How is this possible? Like most Americans, we are ignorant of the true meaning of Thanksgiving. And furthermore, the organized mass-murder of Native Americans is geographically and temporally so far removed from German consciousness that it guarantees us what Yaacov Trope once called “psychological distance”, the same coping mechanism at work when romanticizing Mafia figures like Al Capone or Lucky Luciano, or the fictional Sopranos (Maria Konnikowa wrote in the New Yorker about this phenomenon three years ago in an article titled “Why do we admire Mobsters?”). So importing American Thanksgiving seems like yet another harmless imitation of American cultural orthopraxy, when in reality it is the most troubling of them all.

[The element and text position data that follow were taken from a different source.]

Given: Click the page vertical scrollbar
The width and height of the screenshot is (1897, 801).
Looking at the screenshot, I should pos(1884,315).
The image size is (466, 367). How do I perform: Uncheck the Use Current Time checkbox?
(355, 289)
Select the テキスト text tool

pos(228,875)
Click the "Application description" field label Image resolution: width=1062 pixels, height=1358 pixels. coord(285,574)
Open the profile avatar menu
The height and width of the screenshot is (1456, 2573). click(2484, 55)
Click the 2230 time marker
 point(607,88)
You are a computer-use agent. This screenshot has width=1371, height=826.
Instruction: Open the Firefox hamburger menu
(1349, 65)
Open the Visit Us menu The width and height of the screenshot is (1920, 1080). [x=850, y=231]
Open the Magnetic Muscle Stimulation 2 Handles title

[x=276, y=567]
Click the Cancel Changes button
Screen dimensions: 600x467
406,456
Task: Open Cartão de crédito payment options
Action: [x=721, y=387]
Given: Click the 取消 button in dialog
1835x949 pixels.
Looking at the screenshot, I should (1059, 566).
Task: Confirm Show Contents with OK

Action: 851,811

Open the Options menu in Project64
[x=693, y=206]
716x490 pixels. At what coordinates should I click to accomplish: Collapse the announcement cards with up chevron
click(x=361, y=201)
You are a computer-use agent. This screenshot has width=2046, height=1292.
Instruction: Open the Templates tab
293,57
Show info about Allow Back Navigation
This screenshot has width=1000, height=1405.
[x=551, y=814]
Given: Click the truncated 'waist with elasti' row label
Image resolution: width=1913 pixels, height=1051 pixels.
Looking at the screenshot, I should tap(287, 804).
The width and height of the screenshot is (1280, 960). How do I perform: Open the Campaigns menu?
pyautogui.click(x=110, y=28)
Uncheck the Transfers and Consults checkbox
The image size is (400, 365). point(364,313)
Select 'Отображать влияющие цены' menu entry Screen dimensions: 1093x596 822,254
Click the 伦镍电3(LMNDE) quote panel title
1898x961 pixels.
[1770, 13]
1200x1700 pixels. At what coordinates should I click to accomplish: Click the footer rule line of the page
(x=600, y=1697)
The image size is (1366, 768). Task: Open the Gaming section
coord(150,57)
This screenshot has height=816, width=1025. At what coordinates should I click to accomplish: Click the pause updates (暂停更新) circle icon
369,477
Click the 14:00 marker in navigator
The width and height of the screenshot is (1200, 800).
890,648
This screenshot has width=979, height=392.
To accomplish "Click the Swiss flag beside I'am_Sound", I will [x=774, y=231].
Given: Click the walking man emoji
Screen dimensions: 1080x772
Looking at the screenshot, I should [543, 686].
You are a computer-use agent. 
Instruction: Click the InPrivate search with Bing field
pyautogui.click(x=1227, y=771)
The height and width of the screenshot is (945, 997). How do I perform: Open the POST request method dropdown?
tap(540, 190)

And to those Germans who do know of the history of Thanksgiving and still choose to consciously commemorate it: it is as if they — history’s eternal bad guy — feel a kind of long-overdue relief and subconscious satisfaction in being able to celebrate a holiday commemorating a genocide committed by others than themselves for a change. And if someone like myself ought to try and morally shame them for it, they can always put their hands up in defiance and proclaim: “That wasn’t us, it was the Americans! And if they can celebrate it, why not us?” Like German indifference on Israel’s violent occupation of Palestinian lands, this kind of reckless irresponsibility is one of the many passive-aggressive and counterproductive fallouts of Germany’s singular (because masochistic and selective) way of assuming responsibility for its checkered past.

Don Quixotism

I asked my good friend B., a socially conscious contemporary with sufficient faculty for empathy, and who — like myself — is a graduate of Area Studies, an academic program once designed in the U.S. to facilitate Cold War one-upmanship and today — depending on the institution — a hotbed of critical and activist thinking through its interdisciplinary approach and mission of giving voice to subaltern knowledges repressed by Eurocentrism, thus challenging the hegemonic narratives the former has engendered, to be a responsible person and at least mention to his German Thanksgiving crowd what they would actually be celebrating, at the risk of being branded a party pooper, buzz-kill or wet blanket, fully aware that this would merely constitute a tilt at proverbial windmills, a miniscule drop of activism in a vast ocean of complacency. But a drop nonetheless.

Hesitant to ask him, as I already know the answer, I haven’t found out if he took that risk. Therefore, in his potential stead, this here article as a modest contribution to raising awareness to the plight of the Subaltern, and an attempt at shaming us for our head-in-the-sand-policies of denial.